Ramkumar Ramamoorthy, partner at technology growth advisory firm Catalncs, said, “With several hundred GCCs reaching critical size, I expect employment numbers to accelerate from here. I would not be surprised if the GCC headcount crosses 4 million in India in the next five. Another big impact what GCC does today is technology transfer through R&D, and knowledge in newer areas such as product development and management, AI, cyber engineering, edge computing, synthetic biology, etc. and today’s IITs offer advanced programs in product management as the case.

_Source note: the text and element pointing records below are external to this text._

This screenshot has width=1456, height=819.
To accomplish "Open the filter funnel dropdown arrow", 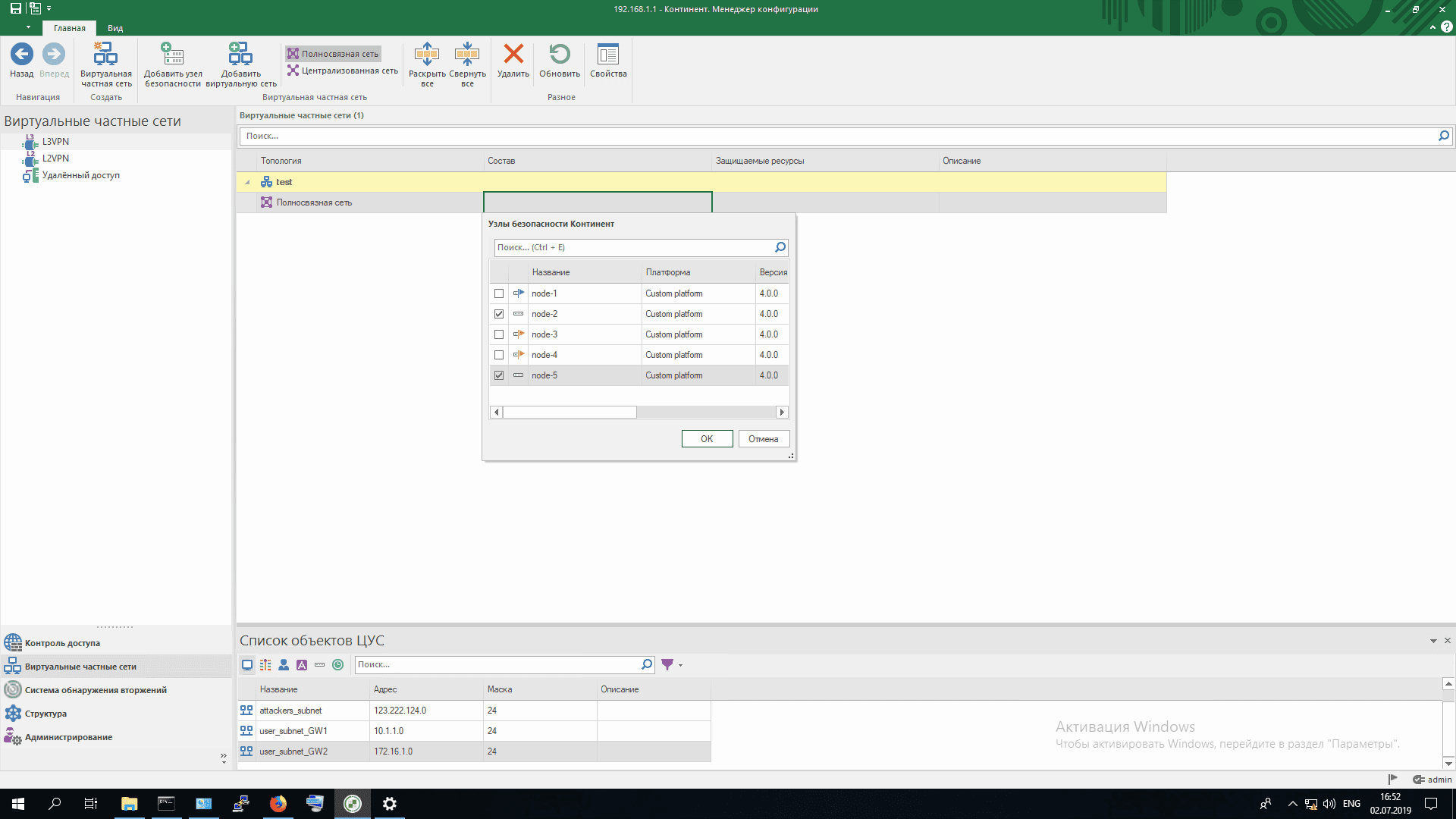I will [x=680, y=665].
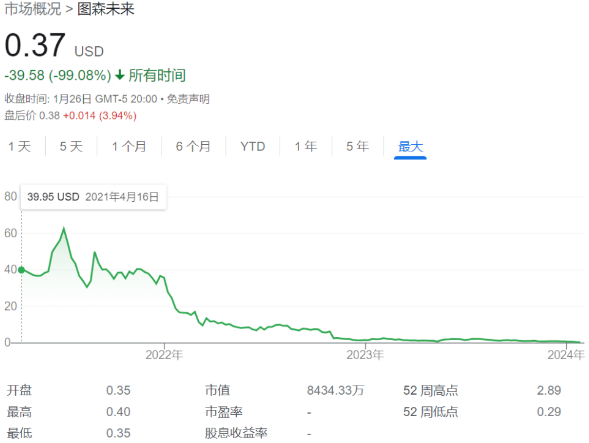Click the 39.95 USD tooltip box
Viewport: 589px width, 443px height.
[x=93, y=197]
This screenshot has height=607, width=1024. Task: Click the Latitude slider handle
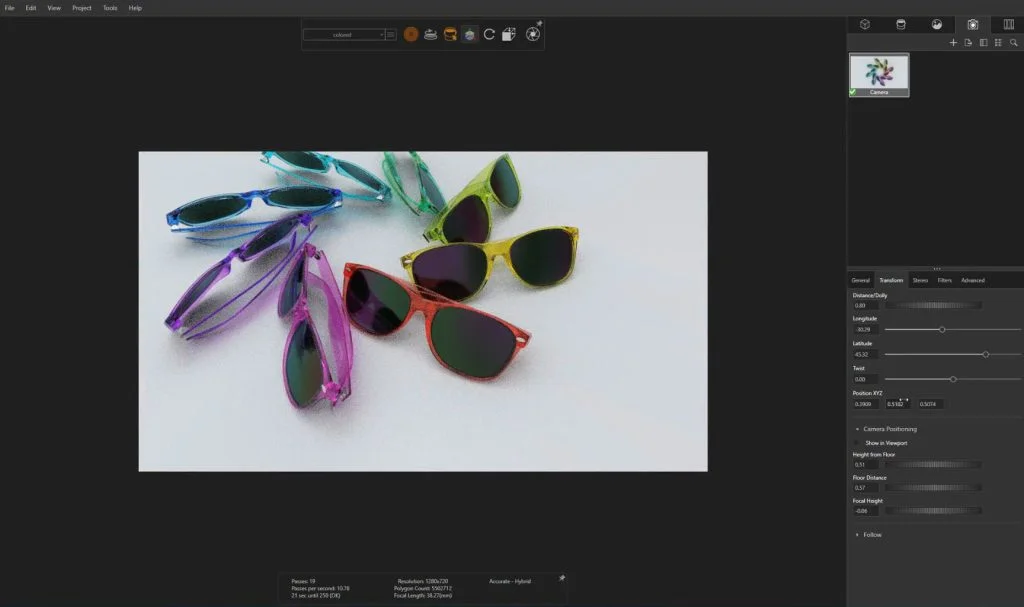986,354
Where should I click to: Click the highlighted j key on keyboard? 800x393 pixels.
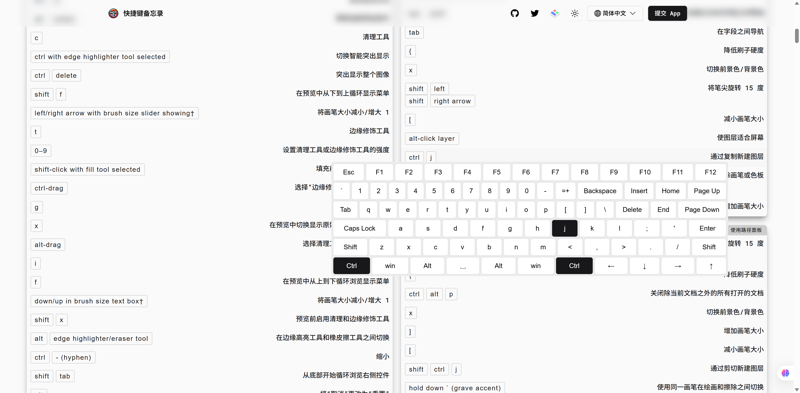[565, 228]
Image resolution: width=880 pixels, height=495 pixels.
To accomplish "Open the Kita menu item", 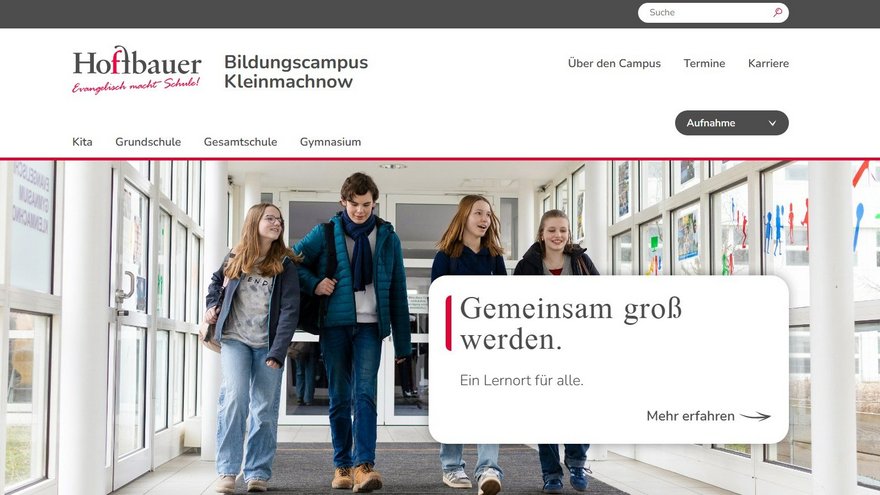I will tap(82, 142).
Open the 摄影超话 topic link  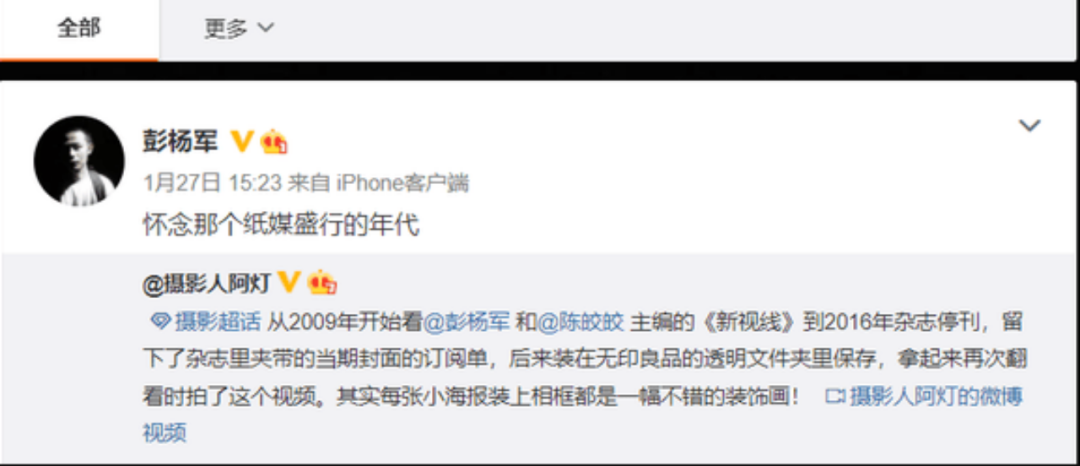click(218, 321)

While the boundaries between technology and traditional industries are blurring, the GCC is becoming a talent hotspot in newer areas such as full-stack development, AI, IoT, embedded systems, and automation, shaping the global market. “GCCs are established nurturing advanced skills beyond pure technology, including product management and architecture, where they build deep domain expertise. This shift enables them to deliver higher value works and gain a more complete understanding of the business context,” said Pari Natarajan, CEO from global management consultancy Zinnov. The study shows that the number of global roles in the GCC in India is expected to grow from just 115 in 2015 to 30,000 in 2030.
A better salary
Lalit Ahuja, founder of Bengaluru and US-based ANSR, which has set up more than 120 GCCs, says GCCs have emerged as good paymasters, outperforming their IT services peers in several roles within the company. About 100 Indian GCCs have top leaders who get compensation of nearly $1 million, which includes cash and stock awards, Ahuja added. These roles include site leaders based in India and senior VPs leading technology functions.
Arindam Sen, EY India Global Business Services & Operations partner, said that roles like CIO, CTO, chief financial officer, chief procurement officer will increase in India. “People from the center grow into the organization and assume that role. Either the role itself or someone selected from the center is part of the talent strategy that eventually takes that role.”